«Quegli occhi in preda a un odio feroce»

«Quei tre li abbiamo riconosciuti dagli album fotografici che ci hanno mostrato i carabinieri: uno in particolare aveva lo sguardo assatanato, allucinato... Ma non di qualcuno che ha assunto delle sostanze, piuttosto di un tipo che è in preda a un odio feroce: faceva paura perché era chiaro che ci credeva in quegli insulti, che non lo faceva per emulare gli altri del suo gruppo o qualcuno che lo aveva indottrinato».

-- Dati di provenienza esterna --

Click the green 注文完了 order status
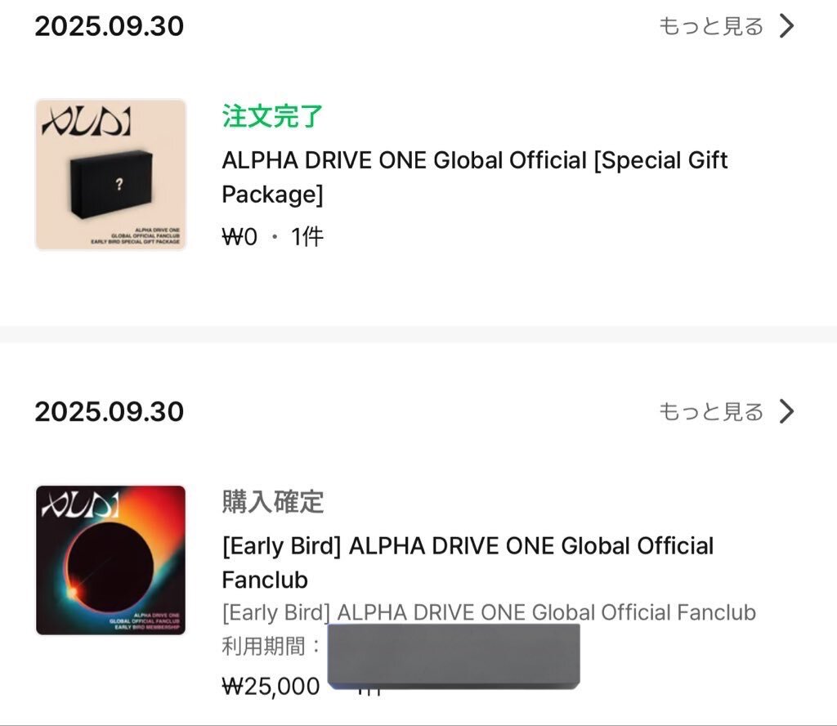837x726 pixels. click(x=270, y=117)
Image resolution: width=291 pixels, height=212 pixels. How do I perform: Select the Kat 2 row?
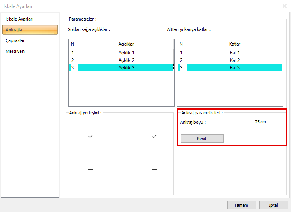coord(234,60)
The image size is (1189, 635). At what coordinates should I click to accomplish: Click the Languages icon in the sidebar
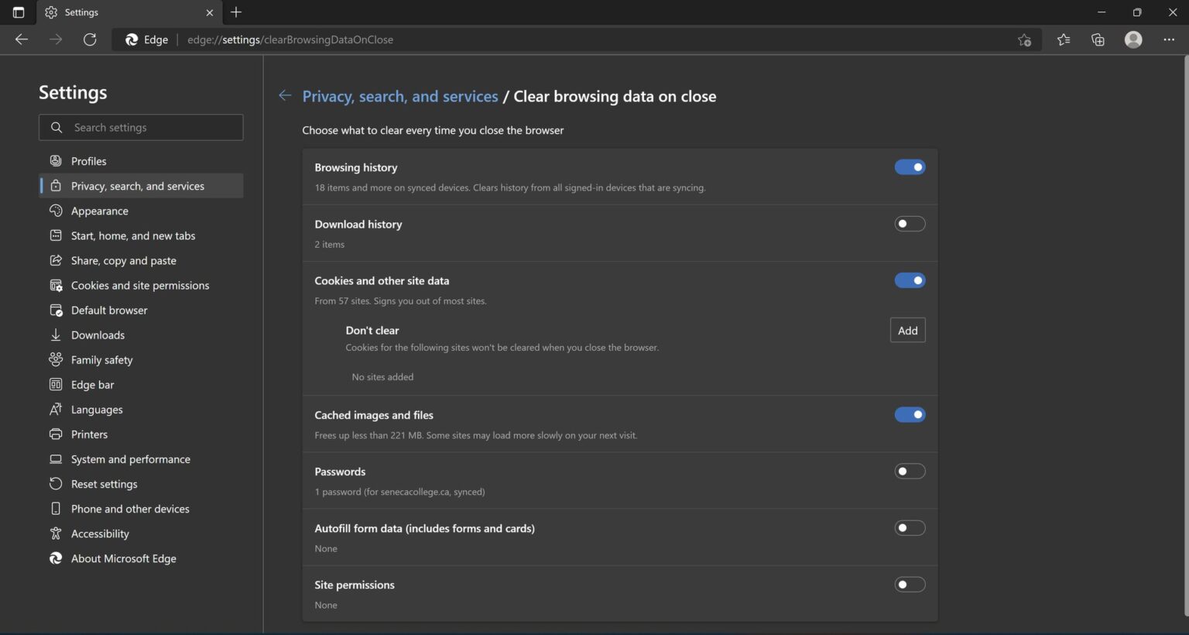pyautogui.click(x=55, y=410)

Tra gli studenti del liceo scientifico «Piero Bottoni» si sapeva che prima o poi sarebbe andata a finire male per il loro compagno di classe di origine cingalese. «In questa zona se ne sente parecchia di gente che fa discorsi strani - ci racconta la madre di uno dei ragazzi della scuola, mentre, insieme al figlio (presente al pestaggio del compagno di classe cingalese) è intenta a fare le valigie per raggiungere le spiagge -. In un primo tempo non credevo che si potesse arrivare a vere e proprie manifestazioni razziali perché in questa zona gli extracomunitari, per lo più di colore, sono proprietari di bar e negozi, basta dare un’occhiata in viale Monte Ceneri o in strade come via Grigna. La domenica in piazza Prealpi, poi, ce ne sono a centinaia. Infine un giorno ho sentito un mio vicino di casa fare commenti un po’ pesanti. “Ce ne sono troppi, sono ubriachi e invece di parlare gridano” borbottava irritato come se parlasse di animali e non di esseri umani. E, meno di 24 ore più tardi lo stesso ha buttato un bicchiere d’acqua in faccia a un barista egiziano! Mai avrei immaginato una cosa simile: un tipo così tranquillo. Ma sa: la gente è esasperata dagli stranieri, credo che lo spostamento della moschea di viale Jenner attenuerà le tensioni anche se... Ho sentito che questi aggressori non ce l’hanno in particolare con gli islamici, quanto con gli stranieri tout court, soprattutto con quei poveri filippini che sono tutti brava gente, pulita e che si fa gli affari propri... Pensi lei con chi se la vanno a prendere!».